Diversity has been a reality within the church from the beginning. And this diversity has often prompted division, as scripture testifies with regard to the early church and as the history of the church testifies up until this very day in this very place where we are gathering as a presbytery.
For this reason, perhaps we need to hear Jesus praying of us today as he did for his first disciples: “I ask not only on behalf of these, but also on behalf of those who will believe in me through their word, that they may all be one. As you, Father, are in me and I am in you, may they also be in us, so that the world may believe that you have sent me. The glory that you have given me I have given them, so that they may be one, as we are one, I in them and you in me, that they may become completely one, so that the world may know that you have sent me and have loved them even as you have loved me” (John 17:20-23).
Perhaps this oneness comes in knowing that we have a common Lord, Jesus. Every pastor here, whether considered progressive, orthodox, or evangelical, spends much of her or his week studying and meditating and praying over the same Bible to have a Word to share with her or his church during Sunday worship. Every one of us here pray to the same God and seek the guidance of the same Spirit. Every lay person here will likely gather on Sundays to study and seek guidance from the same Bible. Even many of us here who affirm the calling to Ministry and service within the church of people with homosexual orientations have studied the same scriptures that others here find opposed to such Ministry and service. And no doubt most of us here have studied the Confession of Faith for Cumberland Presbyterians and have led members of our churches in a study of that Confession. Is there any elder or minister here today who does not “receive and adopt the Confession of Faith as containing the essential doctrines taught in the holy scriptures”? Probably not.

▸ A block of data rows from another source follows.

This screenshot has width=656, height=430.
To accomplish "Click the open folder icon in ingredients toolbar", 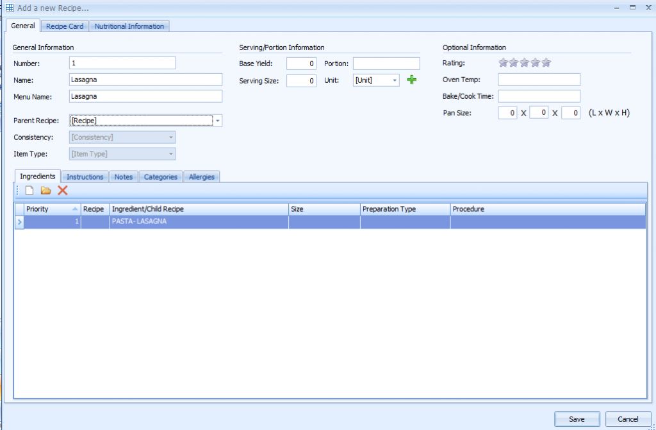I will (x=45, y=191).
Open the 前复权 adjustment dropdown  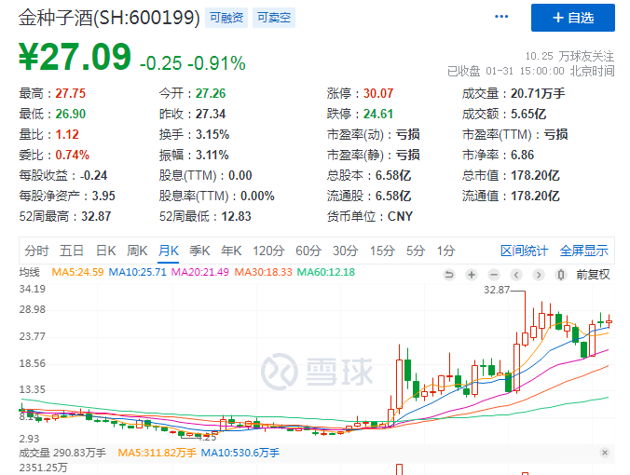point(592,274)
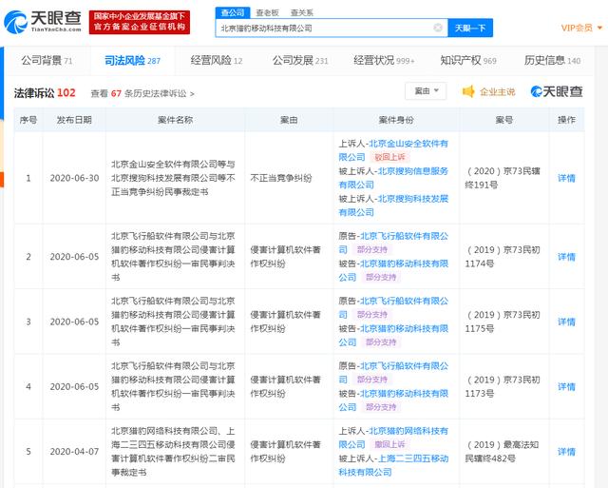This screenshot has width=608, height=488.
Task: Open 上海二三四五移动科技有限公司 link
Action: pyautogui.click(x=393, y=465)
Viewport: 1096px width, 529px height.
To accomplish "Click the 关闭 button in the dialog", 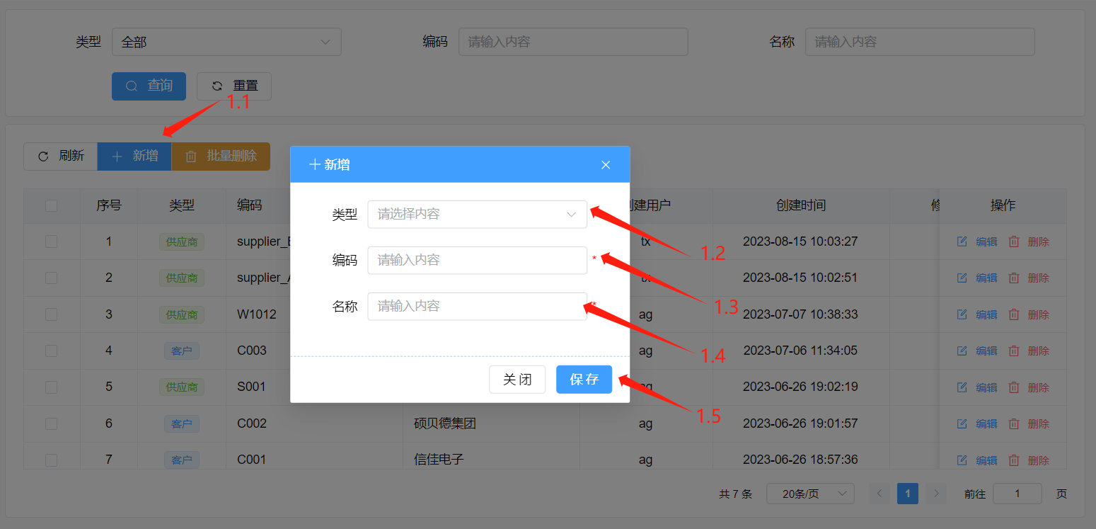I will [x=517, y=380].
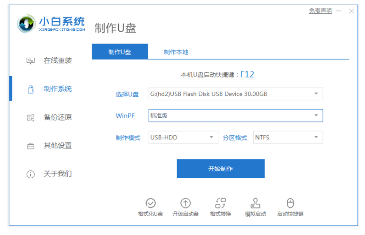Open the 分区格式 NTFS dropdown
The width and height of the screenshot is (365, 235).
[x=288, y=138]
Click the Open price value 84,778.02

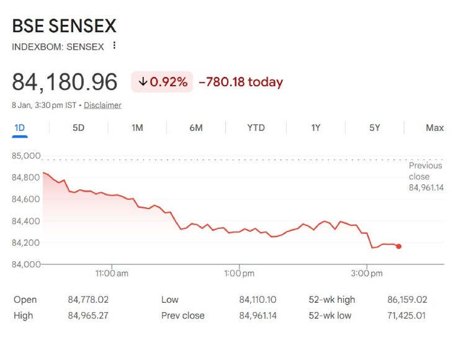(88, 300)
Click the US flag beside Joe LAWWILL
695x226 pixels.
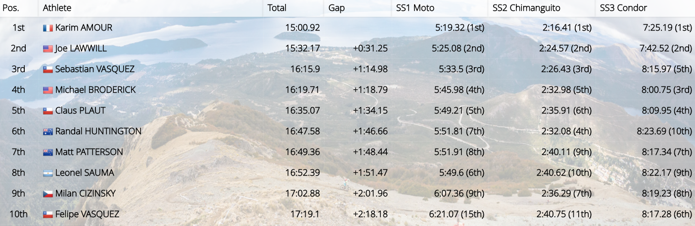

So it is our faith that leads us to the positions that we have about the most controversial issue in the church of our time. Yes, we have different ways of interpreting scripture. Yes, we have different understandings about what our Confession of Faith teaches. But let us be clear that each of us comes to our positions by way of our faith, a faith that we hold in common.
Therefore, be it resolved that West Tennessee Presbytery not seek Synodic approval for its division, an effort that will surely be costly, time consuming, and damaging to our witness in this divisive time. Further, be it resolved that members of this presbytery be called to listen to one another and respect the faith of one another even when we disagree.
Of course the approval of this Resolution by West Tennessee Presbytery will mean our churches will be in a presbytery with those with whom we disagree on a controversial issue such as the inclusion of LGBT+ persons in Ministry when such persons exhibit a calling by God. It will mean that the presbytery will sometimes make decisions with which we disagree.
But it will also mean that maybe we can listen to one another more openly as people whose opinions and actions have been shaped by their faith. And perhaps by such listening we can be changed by the working of the Holy Spirit in each of us.
“But speaking the truth in love, we must grow up in every way into him who is the head, into Christ,” Paul said, “from whom the whole body, joined and knit together by every ligament with which it is equipped, as each part is working properly, promotes the body’s growth in building itself up in love” (Ephesians 4:15-16). So may it be with us, the churches of West Tennessee Presbytery.